Alberto Pradilla: El judío errado. Navarra: Txalaparta, 2010 (258 páginas).
Cuando a finales del siglo XIX surgió el movimiento sionista, su empresa colonial en Palestina contenía ya las semillas de la segregación racial, recogidas en su eslogan de trabajo y producción judía (orientado a excluir socioeconómicamente la mano de obra y producción indígena o, igualmente, árabe-palestina).
Coetánea de otras decimonónicas aventuras coloniales, la del sionismo no tardaría en asemejarse a la del apartheid, establecida por la minoría europea y su política de supremacía racial (blanca) en Sudáfrica.
A la larga, el carácter colonial del Estado israelí ha pervertido su propia democracia. Pese a proyectar una imagen exterior de oasis democrático en medio del desierto autoritario de la región, lo cierto es que Israel se ha vertebrado como una etnodemocracia.
Del mismo modo que en la Sudáfrica del apartheid la democracia sólo funcionaba para los blancos, en Israel los únicos ciudadanos que gozan de plenos derechos son los de religión judía. A pesar de que también se registra en su seno cierta jerarquización según su origen étnico.
Actualmente, el gobierno israelí está empeñado en que los palestinos reconozcan el carácter exclusivamente judío de Israel. Semejante demanda pretende culminar la limpieza étnica que acometió el movimiento sionista en Palestina a mediados del siglo XX.
La paradoja no puede resultar más insultante: se pide a las víctimas que otorguen legitimidad a la acción de quienes les expulsaron de su tierra, expropiaron sus bienes, arrojaron al exilio, condenaron a la dispersión; y siguen ocupando el resto de su territorio.
Israel debe elegir entre ser un Estado democrático o un Estado puramente étnico (judío). Pero las dos cosas a la vez son irreconciliables. Un Estado democrático implica otorgar derechos a todos sus ciudadanos, incluido los palestinos. Entonces Israel dejaría de ser un Estado enteramente judío. Por el contrario, la opción de un Estado étnico (o judío) excluye a su población palestina. Entonces Israel sería un Estado del apartheid, que refleja la situación actual.
La clase dirigente israelí carece de voluntad política para resolver este dilema. Aunque no deja dudas acerca de su apuesta. Su escalada colonizadora de los territorios palestinos ocupados en 1967 refuerza su conocida estrategia de hechos consumados. Además de alterar su geografía física y humana, también imposibilita la creación de un Estado palestino con continuidad territorial y viabilidad económica.
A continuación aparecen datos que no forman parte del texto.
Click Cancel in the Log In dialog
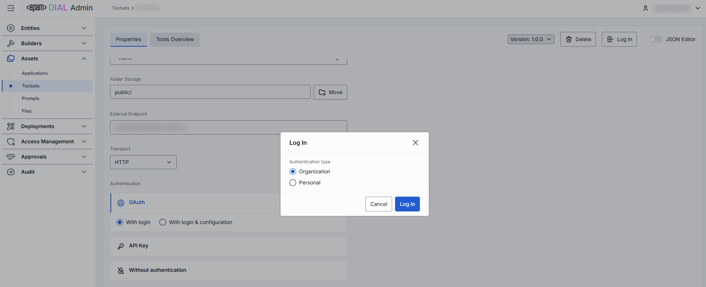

Según concluye el autor, Alberto Pradilla, sólo una intervención internacional puede acabar con este prolongado conflicto. Semejante conclusión no es precisamente ajena a las que se advierte a lo largo de su trabajo, que tiene la originalidad de abordar el conflicto indagando en la sociedad israelí.
Entre sus principales tendencias destaca, primero, el auge del fundamentalismo judío con representación clave en los sucesivos gobiernos israelíes y en el movimiento colono de obediencia nacional-religiosa; segundo, su creciente militarización, manifestada en el papel que juegan sus generales en la política y en la economía (complejo industrial-militar), y que se asemeja más a un ejército con un Estado que a un Estado con ejército; tercero, su notable atrincheramiento ideológico, de carácter “beligerante y extremo”, deslizado por una pendiente derechizadora y ultranacionalista o chovinista. Sin olvidar, por último, que las fallas internas de la sociedad israelí se solapan con la negación u odio al otro: “al palestino”.
La lectura que realiza Alberto Pradilla del Estado israelí como un Estado colonial y del apartheid se encuadra, entre otros títulos, en la línea de investigación de otros autores, entre los que destacan el trabajo seminal de Maxime Rodinson: Israel: A Colonial-Settler State? New YorK: Anchor Foundation, 1973; y el de Uri Davis: Israel: An Apartheid State. London: Zed Books, 1987.